A multitude of foam consistencies are used in the preparation of foods and beverages. Chefs use foams in cooking because they make taste sensations last longer; the flavour sits between the bubbles in a foam and makes its way to your taste buds as if through a maze. In filter coffee (served black, no milk) flavour takes a direct route to the palate. But with a latte, flavour compounds must slide over a complex matrix of thousands of bubbles until they reach taste receptors on the tongue. This means microfoams produce flavour sensations that last long and are light in taste and texture.
Chocolate mousse features large, closed-cell foam bubbles (each cell occupies a distinctly separate pocket, surrounded by solid material), as does yeasted bread dough. After the dough is baked into bread, its bubbles form an open-cell foam. You know this by the way water immediately soaks into the bread. Similarly, if you dunk a biscuit or cookie into your coffee, liquid almost immediately penetrates the biscuit.

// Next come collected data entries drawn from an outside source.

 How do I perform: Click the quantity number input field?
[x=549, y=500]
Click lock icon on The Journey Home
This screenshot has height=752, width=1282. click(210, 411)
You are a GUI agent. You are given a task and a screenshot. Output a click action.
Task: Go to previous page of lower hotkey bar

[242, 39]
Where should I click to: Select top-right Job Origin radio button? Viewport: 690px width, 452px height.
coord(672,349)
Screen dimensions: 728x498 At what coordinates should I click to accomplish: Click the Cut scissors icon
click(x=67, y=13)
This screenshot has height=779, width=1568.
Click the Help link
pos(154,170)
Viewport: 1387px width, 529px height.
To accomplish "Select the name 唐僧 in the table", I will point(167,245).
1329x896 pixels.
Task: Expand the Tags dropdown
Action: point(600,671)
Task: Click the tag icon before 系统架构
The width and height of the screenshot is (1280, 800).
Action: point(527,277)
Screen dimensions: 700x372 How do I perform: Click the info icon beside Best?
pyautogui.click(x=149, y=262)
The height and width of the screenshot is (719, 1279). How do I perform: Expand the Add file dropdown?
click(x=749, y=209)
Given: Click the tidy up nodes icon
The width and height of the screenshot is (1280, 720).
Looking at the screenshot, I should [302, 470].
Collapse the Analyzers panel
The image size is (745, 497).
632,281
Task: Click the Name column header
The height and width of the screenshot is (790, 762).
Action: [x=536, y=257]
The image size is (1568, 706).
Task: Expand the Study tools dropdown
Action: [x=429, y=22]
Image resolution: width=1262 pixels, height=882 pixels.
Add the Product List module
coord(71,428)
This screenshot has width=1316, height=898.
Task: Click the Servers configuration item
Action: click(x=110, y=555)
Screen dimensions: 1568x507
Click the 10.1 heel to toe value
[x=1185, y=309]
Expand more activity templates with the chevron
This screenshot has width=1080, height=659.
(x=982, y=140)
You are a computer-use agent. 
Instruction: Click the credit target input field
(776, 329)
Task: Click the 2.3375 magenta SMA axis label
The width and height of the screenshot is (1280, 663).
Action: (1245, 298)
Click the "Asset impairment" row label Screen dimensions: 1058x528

The foam we like to use for coffee has a structure that is finer and more complex than that of these large-cell foams.
If you manipulate the components in milk and rearrange the concentrations of its protein, fat, sugar, and water, it’s possible to make a foam that’s so compact, with such tiny bubbles, that it could take 24 hours for the liquid to separate from the bubbles. The tinier the bubbles, the longer it takes for this separation process to finish. This process is known as drainage. For latte art purposes, we don’t necessarily want absolutely microscopic bubbles, but we also don’t want bubbles so large we can count them with the naked eye.
Adding just the right amount of air into milk is a very difficult task to execute consistently. It’s invariably the motor skill that takes the most time to train with rookie Baristas. Even the slightest misstep such as adding bubbles after the milk is warm can completely ruin the mouthfeel of the drink.
Luckily, there’s no innate human touch that affects this process. We’re just making tiny bubbles, and trying to do it consistently. A machine is very capable of injecting air into a liquid in a precise and repeatable manner. Imagine a tiny air compressor and electronic valve. We can control the pressure of the air and the time the valve is open with incredible accuracy. With a fixed volume of milk we can add a fixed volume of air, creating a consistent increase in the volume of the liquid, and a homogenous size of bubble.
Another advantage of precision such as this is the ability to modify.